## ACTIVITY
Each record below should be written out again exactly as given.

## DATA FOR PROCESSING

┌──

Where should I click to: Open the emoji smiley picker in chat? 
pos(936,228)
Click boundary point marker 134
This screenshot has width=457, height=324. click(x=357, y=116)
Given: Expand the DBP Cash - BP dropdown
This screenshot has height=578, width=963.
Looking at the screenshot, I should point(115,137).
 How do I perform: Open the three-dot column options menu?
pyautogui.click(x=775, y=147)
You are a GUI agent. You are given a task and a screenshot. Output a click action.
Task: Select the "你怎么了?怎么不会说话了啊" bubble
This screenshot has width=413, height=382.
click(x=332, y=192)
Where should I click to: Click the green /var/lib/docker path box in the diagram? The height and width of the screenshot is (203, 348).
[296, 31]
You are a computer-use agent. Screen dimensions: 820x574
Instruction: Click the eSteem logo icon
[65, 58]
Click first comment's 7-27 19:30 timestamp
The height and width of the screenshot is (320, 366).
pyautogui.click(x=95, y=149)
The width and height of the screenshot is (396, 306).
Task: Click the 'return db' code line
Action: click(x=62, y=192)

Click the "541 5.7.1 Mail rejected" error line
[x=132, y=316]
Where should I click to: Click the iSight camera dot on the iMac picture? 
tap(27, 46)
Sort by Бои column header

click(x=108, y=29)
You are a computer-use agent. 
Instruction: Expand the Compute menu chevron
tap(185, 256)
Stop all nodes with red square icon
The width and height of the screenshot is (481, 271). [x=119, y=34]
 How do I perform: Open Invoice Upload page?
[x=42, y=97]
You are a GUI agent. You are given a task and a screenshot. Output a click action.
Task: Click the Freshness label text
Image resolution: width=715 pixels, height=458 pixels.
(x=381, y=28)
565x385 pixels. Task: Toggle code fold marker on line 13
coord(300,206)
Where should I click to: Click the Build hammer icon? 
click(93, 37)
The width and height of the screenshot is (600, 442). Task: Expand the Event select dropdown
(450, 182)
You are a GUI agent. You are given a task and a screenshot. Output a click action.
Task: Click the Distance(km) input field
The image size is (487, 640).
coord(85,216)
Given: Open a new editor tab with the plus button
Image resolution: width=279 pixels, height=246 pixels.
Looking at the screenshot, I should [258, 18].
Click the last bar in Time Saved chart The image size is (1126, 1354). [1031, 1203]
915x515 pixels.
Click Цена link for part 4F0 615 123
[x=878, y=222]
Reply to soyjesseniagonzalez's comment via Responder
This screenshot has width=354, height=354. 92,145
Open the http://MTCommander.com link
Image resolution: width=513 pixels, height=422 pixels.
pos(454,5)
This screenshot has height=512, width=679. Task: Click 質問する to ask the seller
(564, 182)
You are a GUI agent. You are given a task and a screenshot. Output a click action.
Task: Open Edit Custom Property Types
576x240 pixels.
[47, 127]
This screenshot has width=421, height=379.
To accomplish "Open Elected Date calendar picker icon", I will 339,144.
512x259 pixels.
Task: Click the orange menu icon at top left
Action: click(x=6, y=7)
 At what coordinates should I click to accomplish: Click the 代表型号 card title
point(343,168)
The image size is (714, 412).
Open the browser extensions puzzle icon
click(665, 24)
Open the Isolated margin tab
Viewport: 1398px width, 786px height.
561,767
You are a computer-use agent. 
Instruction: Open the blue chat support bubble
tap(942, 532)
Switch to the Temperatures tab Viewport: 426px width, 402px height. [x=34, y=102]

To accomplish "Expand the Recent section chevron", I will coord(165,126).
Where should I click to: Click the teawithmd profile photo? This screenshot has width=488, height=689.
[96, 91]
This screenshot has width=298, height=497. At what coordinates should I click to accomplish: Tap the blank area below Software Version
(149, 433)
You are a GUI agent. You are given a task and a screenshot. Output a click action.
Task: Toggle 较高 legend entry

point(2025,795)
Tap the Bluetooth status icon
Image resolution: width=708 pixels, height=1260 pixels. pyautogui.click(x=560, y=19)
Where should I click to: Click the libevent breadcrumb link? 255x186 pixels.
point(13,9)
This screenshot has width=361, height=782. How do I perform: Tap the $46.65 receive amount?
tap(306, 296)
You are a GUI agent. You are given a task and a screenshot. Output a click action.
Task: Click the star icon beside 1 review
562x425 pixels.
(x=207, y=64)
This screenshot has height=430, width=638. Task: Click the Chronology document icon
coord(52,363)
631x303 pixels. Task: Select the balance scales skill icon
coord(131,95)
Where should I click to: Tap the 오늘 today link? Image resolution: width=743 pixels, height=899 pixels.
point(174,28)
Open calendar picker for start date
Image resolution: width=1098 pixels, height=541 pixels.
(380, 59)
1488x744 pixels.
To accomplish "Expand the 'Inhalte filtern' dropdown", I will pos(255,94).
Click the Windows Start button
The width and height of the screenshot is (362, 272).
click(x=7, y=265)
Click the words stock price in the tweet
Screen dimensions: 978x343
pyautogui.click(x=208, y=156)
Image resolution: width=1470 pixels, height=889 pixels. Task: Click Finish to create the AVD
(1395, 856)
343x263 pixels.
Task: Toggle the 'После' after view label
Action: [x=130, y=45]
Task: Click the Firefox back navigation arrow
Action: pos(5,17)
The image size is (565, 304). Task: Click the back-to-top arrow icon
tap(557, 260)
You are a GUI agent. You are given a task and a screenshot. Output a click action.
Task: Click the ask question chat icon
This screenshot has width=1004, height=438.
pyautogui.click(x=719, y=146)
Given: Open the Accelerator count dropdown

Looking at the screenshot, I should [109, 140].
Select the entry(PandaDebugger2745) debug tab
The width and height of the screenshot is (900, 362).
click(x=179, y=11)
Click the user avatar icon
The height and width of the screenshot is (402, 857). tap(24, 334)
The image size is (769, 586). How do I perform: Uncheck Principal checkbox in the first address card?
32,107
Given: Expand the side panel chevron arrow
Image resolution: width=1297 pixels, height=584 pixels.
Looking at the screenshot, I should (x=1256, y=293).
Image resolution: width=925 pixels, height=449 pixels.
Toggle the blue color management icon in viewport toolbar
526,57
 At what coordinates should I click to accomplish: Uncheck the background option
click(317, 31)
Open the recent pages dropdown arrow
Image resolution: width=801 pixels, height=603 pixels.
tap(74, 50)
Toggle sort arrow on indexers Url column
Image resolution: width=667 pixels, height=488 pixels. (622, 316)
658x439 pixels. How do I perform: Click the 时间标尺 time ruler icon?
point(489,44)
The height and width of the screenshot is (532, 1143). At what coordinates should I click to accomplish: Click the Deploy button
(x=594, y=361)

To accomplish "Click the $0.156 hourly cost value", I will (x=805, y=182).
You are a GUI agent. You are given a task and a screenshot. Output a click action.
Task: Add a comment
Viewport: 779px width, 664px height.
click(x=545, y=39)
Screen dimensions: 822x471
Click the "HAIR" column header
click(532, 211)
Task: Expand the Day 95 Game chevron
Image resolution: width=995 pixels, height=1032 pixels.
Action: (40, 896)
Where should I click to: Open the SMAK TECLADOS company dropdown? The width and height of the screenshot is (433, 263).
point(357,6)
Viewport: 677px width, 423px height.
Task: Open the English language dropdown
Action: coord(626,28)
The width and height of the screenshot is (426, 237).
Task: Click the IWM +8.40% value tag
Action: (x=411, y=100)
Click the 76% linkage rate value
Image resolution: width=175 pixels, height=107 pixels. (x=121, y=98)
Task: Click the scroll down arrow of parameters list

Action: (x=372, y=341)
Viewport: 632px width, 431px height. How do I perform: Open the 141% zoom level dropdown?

└──

## OUTPUT FOR THIS TASK
Where should I click to: Open the emoji smiley picker in chat? 
pos(936,228)
Click boundary point marker 134
This screenshot has width=457, height=324. click(x=357, y=116)
Given: Expand the DBP Cash - BP dropdown
This screenshot has height=578, width=963.
Looking at the screenshot, I should point(115,137).
 How do I perform: Open the three-dot column options menu?
pyautogui.click(x=775, y=147)
You are a GUI agent. You are given a task and a screenshot. Output a click action.
Task: Select the "你怎么了?怎么不会说话了啊" bubble
This screenshot has width=413, height=382.
click(x=332, y=192)
Where should I click to: Click the green /var/lib/docker path box in the diagram? The height and width of the screenshot is (203, 348).
[296, 31]
You are a computer-use agent. Screen dimensions: 820x574
Instruction: Click the eSteem logo icon
[65, 58]
Click first comment's 7-27 19:30 timestamp
The height and width of the screenshot is (320, 366).
pyautogui.click(x=95, y=149)
The width and height of the screenshot is (396, 306).
Task: Click the 'return db' code line
Action: click(x=62, y=192)

Click the "541 5.7.1 Mail rejected" error line
[x=132, y=316]
Where should I click to: Click the iSight camera dot on the iMac picture? 
tap(27, 46)
Sort by Бои column header

click(x=108, y=29)
You are a computer-use agent. 
Instruction: Expand the Compute menu chevron
tap(185, 256)
Stop all nodes with red square icon
The width and height of the screenshot is (481, 271). [x=119, y=34]
 How do I perform: Open Invoice Upload page?
[x=42, y=97]
You are a GUI agent. You are given a task and a screenshot. Output a click action.
Task: Click the Freshness label text
Image resolution: width=715 pixels, height=458 pixels.
(x=381, y=28)
565x385 pixels. Task: Toggle code fold marker on line 13
coord(300,206)
Where should I click to: Click the Build hammer icon? 
click(93, 37)
The width and height of the screenshot is (600, 442). Task: Expand the Event select dropdown
(450, 182)
You are a GUI agent. You are given a task and a screenshot. Output a click action.
Task: Click the Distance(km) input field
The image size is (487, 640).
coord(85,216)
Given: Open a new editor tab with the plus button
Image resolution: width=279 pixels, height=246 pixels.
Looking at the screenshot, I should [258, 18].
Click the last bar in Time Saved chart The image size is (1126, 1354). [1031, 1203]
915x515 pixels.
Click Цена link for part 4F0 615 123
[x=878, y=222]
Reply to soyjesseniagonzalez's comment via Responder
This screenshot has width=354, height=354. 92,145
Open the http://MTCommander.com link
Image resolution: width=513 pixels, height=422 pixels.
pos(454,5)
This screenshot has height=512, width=679. Task: Click 質問する to ask the seller
(564, 182)
You are a GUI agent. You are given a task and a screenshot. Output a click action.
Task: Open Edit Custom Property Types
576x240 pixels.
[47, 127]
This screenshot has width=421, height=379.
To accomplish "Open Elected Date calendar picker icon", I will 339,144.
512x259 pixels.
Task: Click the orange menu icon at top left
Action: click(x=6, y=7)
 At what coordinates should I click to accomplish: Click the 代表型号 card title
point(343,168)
The image size is (714, 412).
Open the browser extensions puzzle icon
click(665, 24)
Open the Isolated margin tab
Viewport: 1398px width, 786px height.
561,767
You are a computer-use agent. 
Instruction: Open the blue chat support bubble
tap(942, 532)
Switch to the Temperatures tab Viewport: 426px width, 402px height. [x=34, y=102]

To accomplish "Expand the Recent section chevron", I will coord(165,126).
Where should I click to: Click the teawithmd profile photo? This screenshot has width=488, height=689.
[96, 91]
This screenshot has width=298, height=497. At what coordinates should I click to accomplish: Tap the blank area below Software Version
(149, 433)
You are a GUI agent. You are given a task and a screenshot. Output a click action.
Task: Toggle 较高 legend entry

point(2025,795)
Tap the Bluetooth status icon
Image resolution: width=708 pixels, height=1260 pixels. pyautogui.click(x=560, y=19)
Where should I click to: Click the libevent breadcrumb link? 255x186 pixels.
point(13,9)
This screenshot has width=361, height=782. How do I perform: Tap the $46.65 receive amount?
tap(306, 296)
You are a GUI agent. You are given a task and a screenshot. Output a click action.
Task: Click the star icon beside 1 review
562x425 pixels.
(x=207, y=64)
This screenshot has height=430, width=638. Task: Click the Chronology document icon
coord(52,363)
631x303 pixels. Task: Select the balance scales skill icon
coord(131,95)
Where should I click to: Tap the 오늘 today link? Image resolution: width=743 pixels, height=899 pixels.
point(174,28)
Open calendar picker for start date
Image resolution: width=1098 pixels, height=541 pixels.
(380, 59)
1488x744 pixels.
To accomplish "Expand the 'Inhalte filtern' dropdown", I will pos(255,94).
Click the Windows Start button
The width and height of the screenshot is (362, 272).
click(x=7, y=265)
Click the words stock price in the tweet
Screen dimensions: 978x343
pyautogui.click(x=208, y=156)
Image resolution: width=1470 pixels, height=889 pixels. Task: Click Finish to create the AVD
(1395, 856)
343x263 pixels.
Task: Toggle the 'После' after view label
Action: [x=130, y=45]
Task: Click the Firefox back navigation arrow
Action: pos(5,17)
The image size is (565, 304). Task: Click the back-to-top arrow icon
tap(557, 260)
You are a GUI agent. You are given a task and a screenshot. Output a click action.
Task: Click the ask question chat icon
This screenshot has width=1004, height=438.
pyautogui.click(x=719, y=146)
Given: Open the Accelerator count dropdown

Looking at the screenshot, I should [109, 140].
Select the entry(PandaDebugger2745) debug tab
The width and height of the screenshot is (900, 362).
click(x=179, y=11)
Click the user avatar icon
The height and width of the screenshot is (402, 857). tap(24, 334)
The image size is (769, 586). How do I perform: Uncheck Principal checkbox in the first address card?
32,107
Given: Expand the side panel chevron arrow
Image resolution: width=1297 pixels, height=584 pixels.
Looking at the screenshot, I should (x=1256, y=293).
Image resolution: width=925 pixels, height=449 pixels.
Toggle the blue color management icon in viewport toolbar
526,57
 At what coordinates should I click to accomplish: Uncheck the background option
click(317, 31)
Open the recent pages dropdown arrow
Image resolution: width=801 pixels, height=603 pixels.
tap(74, 50)
Toggle sort arrow on indexers Url column
Image resolution: width=667 pixels, height=488 pixels. (622, 316)
658x439 pixels. How do I perform: Click the 时间标尺 time ruler icon?
point(489,44)
The height and width of the screenshot is (532, 1143). At what coordinates should I click to accomplish: Click the Deploy button
(x=594, y=361)

To accomplish "Click the $0.156 hourly cost value", I will (x=805, y=182).
You are a GUI agent. You are given a task and a screenshot. Output a click action.
Task: Add a comment
Viewport: 779px width, 664px height.
click(x=545, y=39)
Screen dimensions: 822x471
Click the "HAIR" column header
click(532, 211)
Task: Expand the Day 95 Game chevron
Image resolution: width=995 pixels, height=1032 pixels.
Action: (40, 896)
Where should I click to: Open the SMAK TECLADOS company dropdown? The width and height of the screenshot is (433, 263).
point(357,6)
Viewport: 677px width, 423px height.
Task: Open the English language dropdown
Action: coord(626,28)
The width and height of the screenshot is (426, 237).
Task: Click the IWM +8.40% value tag
Action: (x=411, y=100)
Click the 76% linkage rate value
Image resolution: width=175 pixels, height=107 pixels. (x=121, y=98)
Task: Click the scroll down arrow of parameters list

Action: (x=372, y=341)
Viewport: 632px width, 431px height. How do I perform: Open the 141% zoom level dropdown?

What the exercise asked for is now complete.